Sayın Bahçeli, düğün değil, bayram değil; eniştem beni niye öptü misali bir laf etti: Apo gelsin, DEM grup toplantısında “Örgütü kapattım” desin, dedi.
Kıyamet koptu.
Milliyetçiler bağırdı çağırdı.
Şehit aileleri seslerini yükseltti.
Toplumun gözünde, birçok nedenle değer kaybetmiş Bahçeli, değer kazandı.
Giderek öğrendik ki planlanmış, ince ince hesabı yapılmış bbir projenin ilk adımıymış Bahçeli’nin çıkışı. Proje, adım adım gelişiyor, izliyoruz.
Ana muhalefet partisi, konuya yanlış yaklaştı.
Güya muhalefetin lideri ya; her şeye muhalefet edecek ya, “Kime sordunuz?” dedi. Çözüm sürecindeki hataları dile getirdi.
Bir sosyal demokrat parti olduklarını unuttu; ülkenin en kronik ve en yaşamsal sorununun çözümü için yapılan öneriye - realist ve doğru bir öneri olmasa bile- karşı durmamalı, eleştirilecek yanları varsa onları dile getirmeli; ama çözümden yana olduklarını güçlü bir dille söylemeliydi.

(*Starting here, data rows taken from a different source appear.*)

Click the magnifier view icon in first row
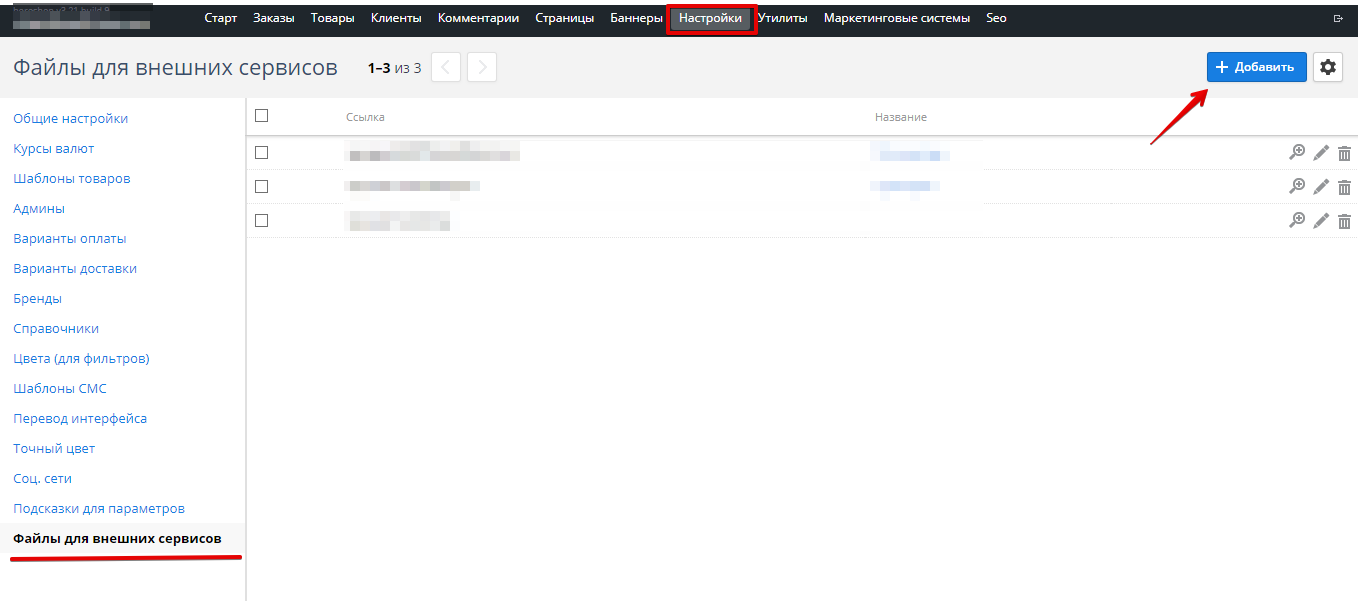The height and width of the screenshot is (601, 1358). 1297,153
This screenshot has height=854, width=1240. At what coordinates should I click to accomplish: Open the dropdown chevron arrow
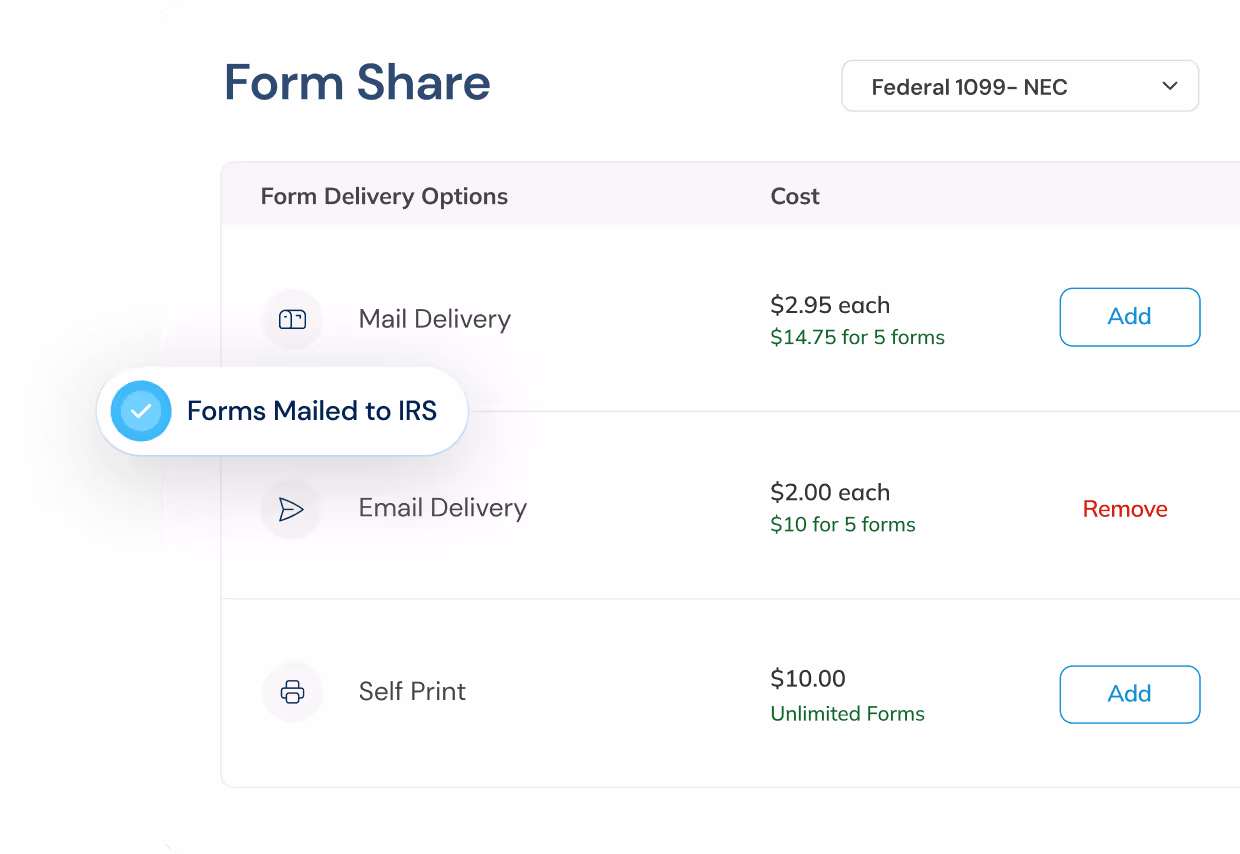[x=1169, y=86]
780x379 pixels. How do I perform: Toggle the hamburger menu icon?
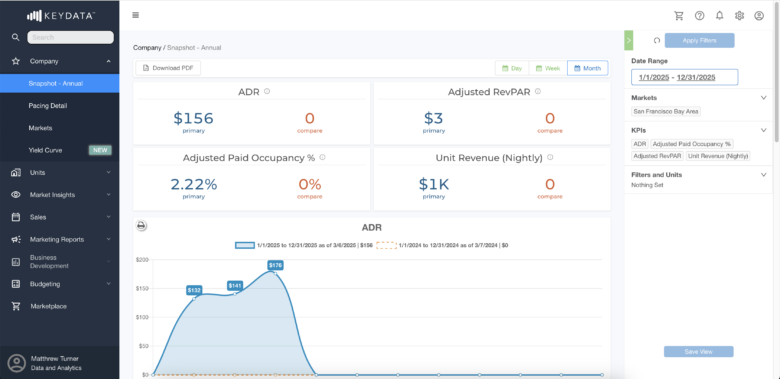[x=135, y=15]
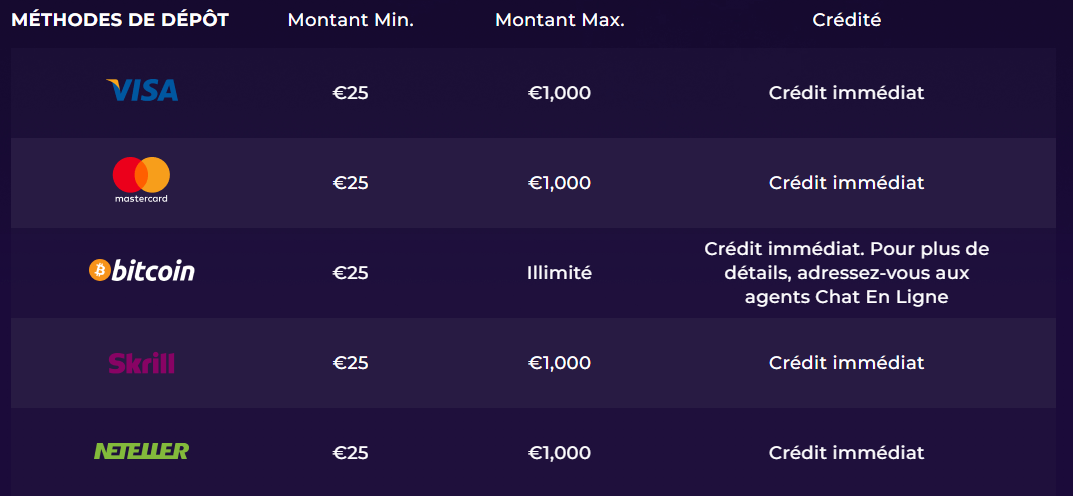1073x496 pixels.
Task: Click the Crédité column header
Action: [846, 20]
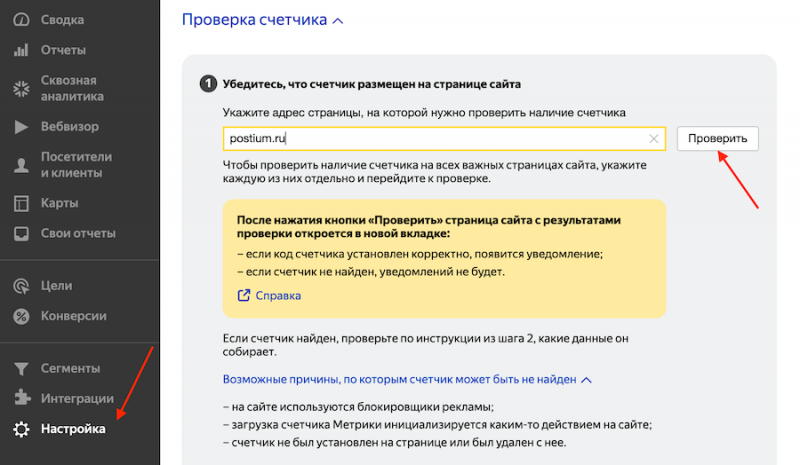Viewport: 800px width, 465px height.
Task: Open the Справка help link
Action: 277,296
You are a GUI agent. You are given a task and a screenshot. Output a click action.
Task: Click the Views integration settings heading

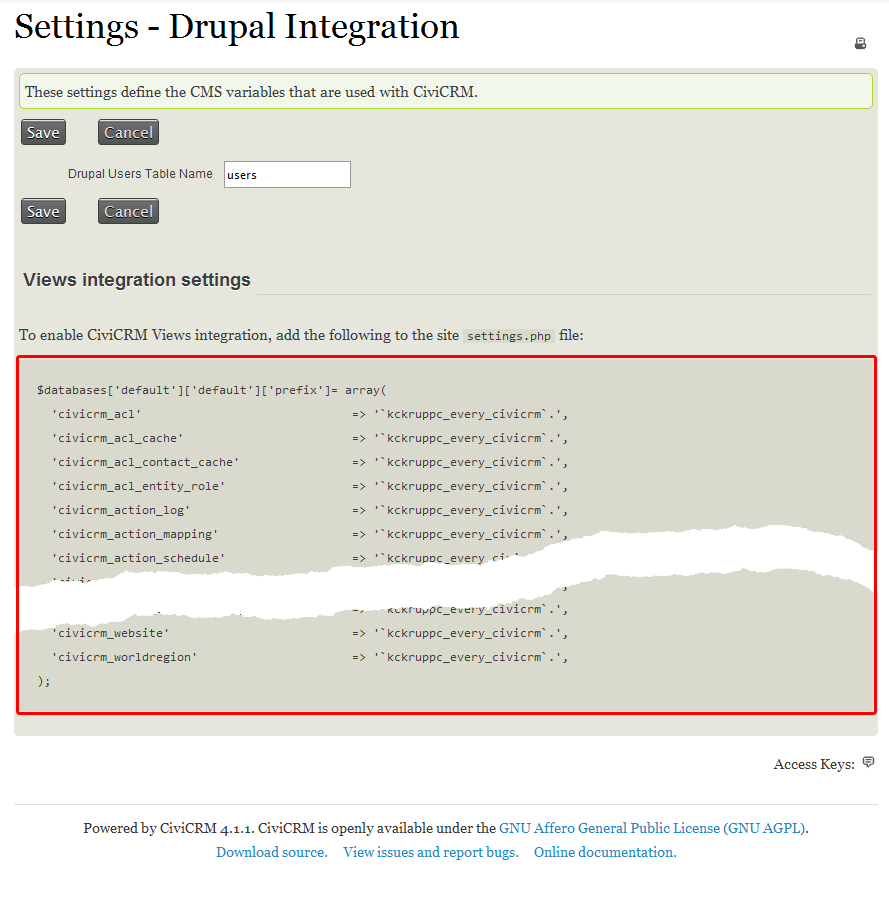[x=137, y=280]
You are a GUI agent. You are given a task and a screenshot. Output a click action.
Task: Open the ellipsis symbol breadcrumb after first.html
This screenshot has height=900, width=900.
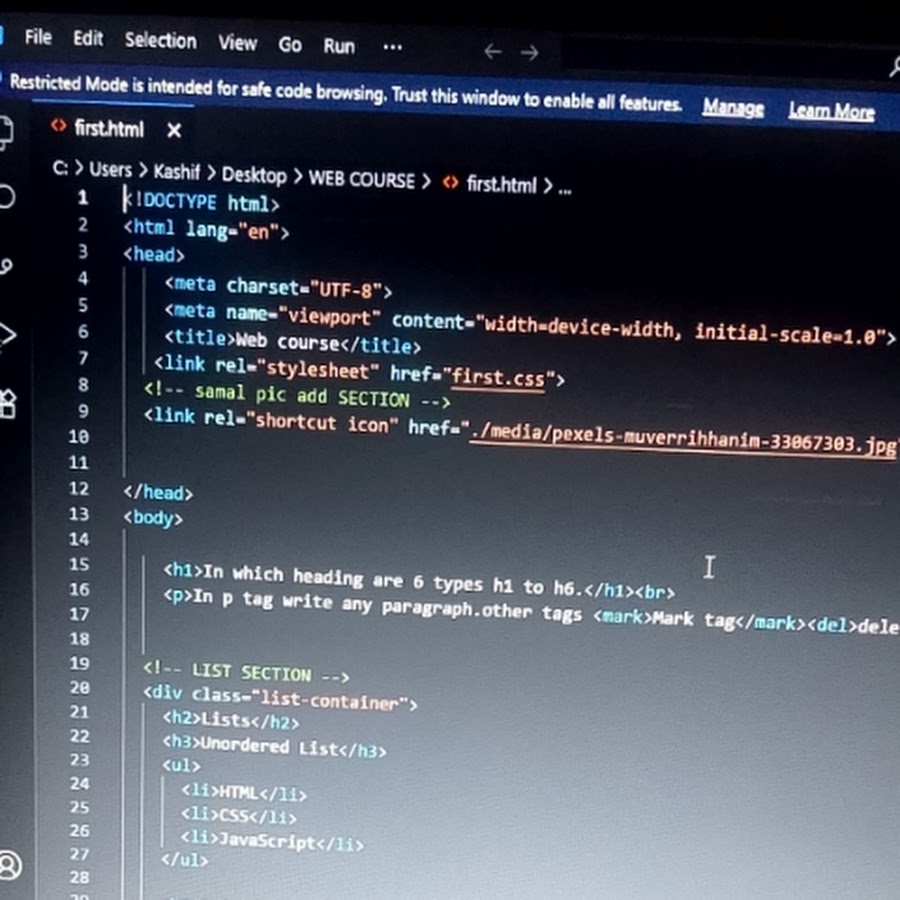coord(565,187)
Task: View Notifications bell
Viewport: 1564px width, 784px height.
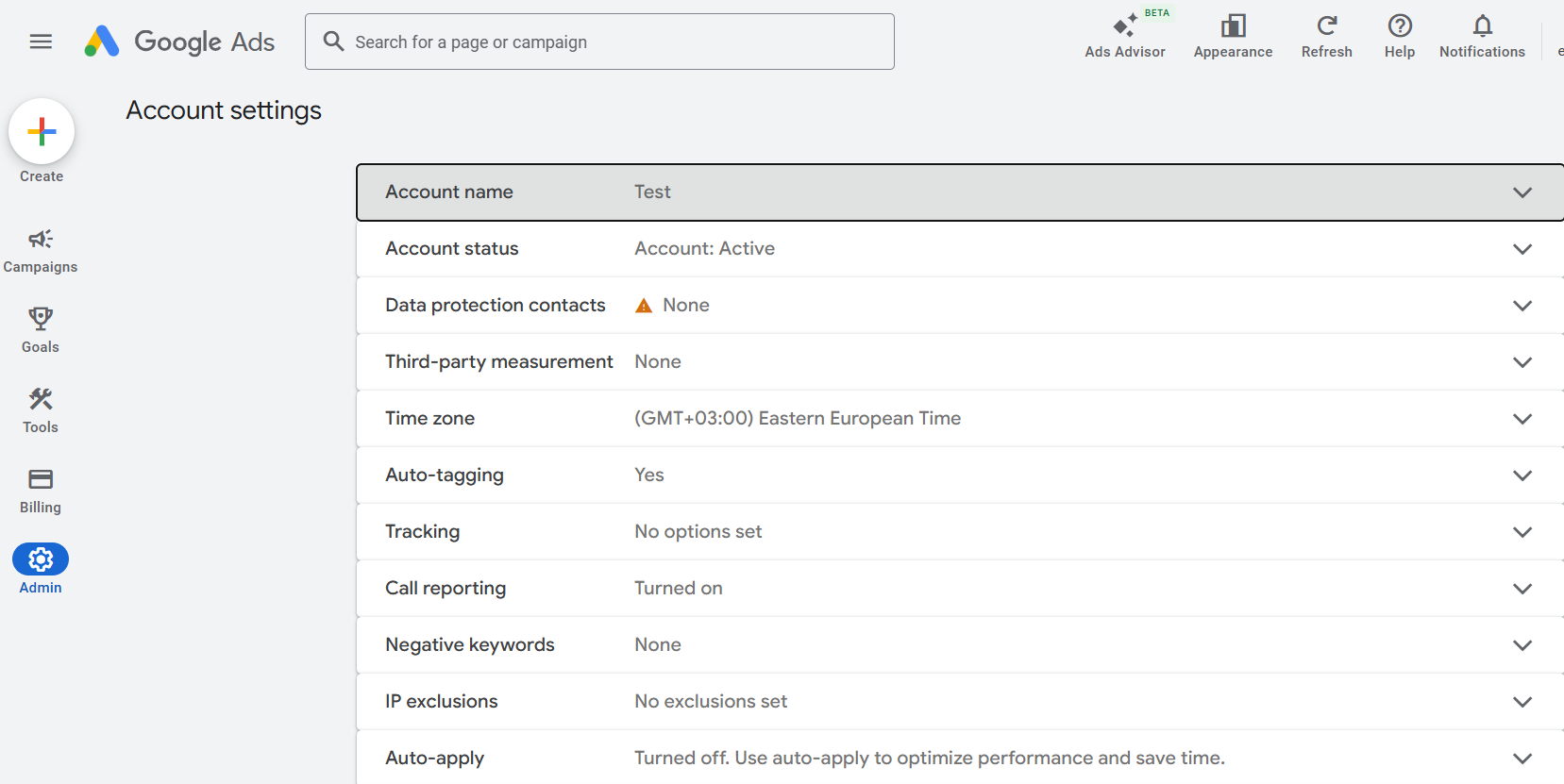Action: (1482, 37)
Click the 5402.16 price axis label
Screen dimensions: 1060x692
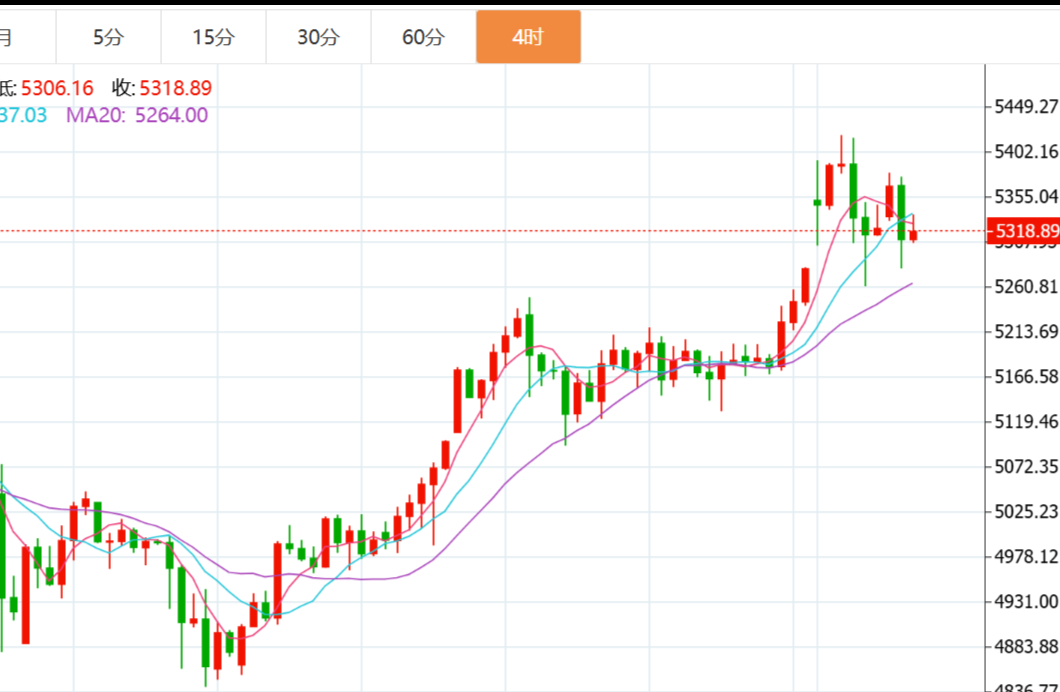pos(1026,152)
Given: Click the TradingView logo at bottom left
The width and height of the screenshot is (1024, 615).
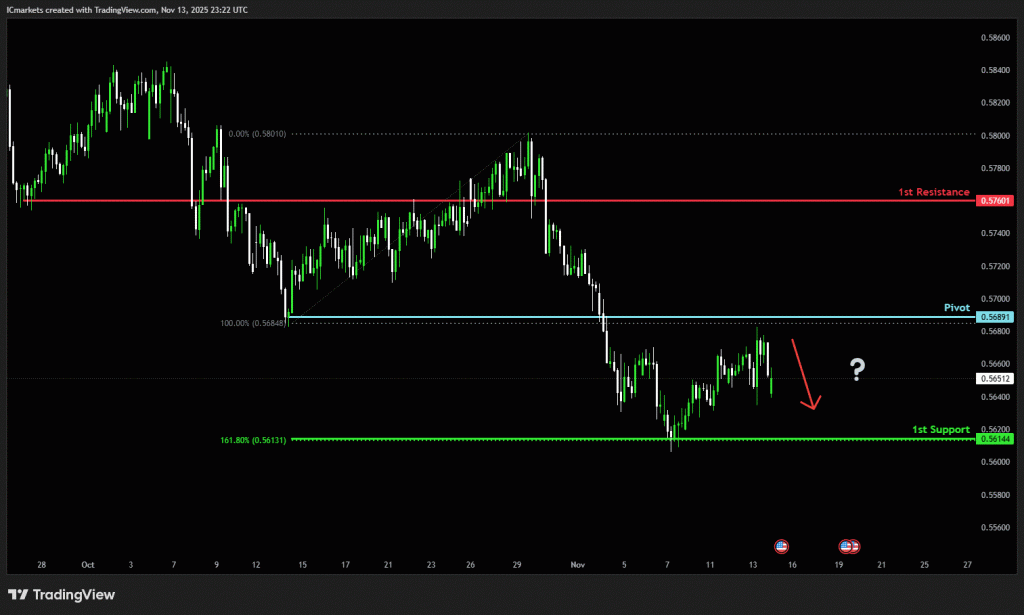Looking at the screenshot, I should tap(62, 595).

Bu güne kadar gidişattan anlaşılıyor ki Bahçeli’nin önerisi Kürt sorununu çözmez. Ancak bir adımdır. Bu adımın hangi amaçla atıldığı açıkça bellidir. Sosyal Demokrat parti kimliği ile sizin göreviniz bunu ifşa edip Cumhur İttifakının tavrını fırsata dönüştürerek bu sorunun çözülmesi gerektiğini, Apo’nun gelmesinin sorun olmadığını; fakat doğru yaklaşımın Kürt halkının temsilcileri ile müzakere ederek konuyu meclise getirmek, sorunun da orada çözülebileceğini söylemek olmalıydı.
Asıl amaç ise,
KÜRT SORUNUNU ÇÖZEREK YURTTA BARIŞI VE KARDEŞLİK ORTAMINI SAĞLAMAK OLMALIDIR.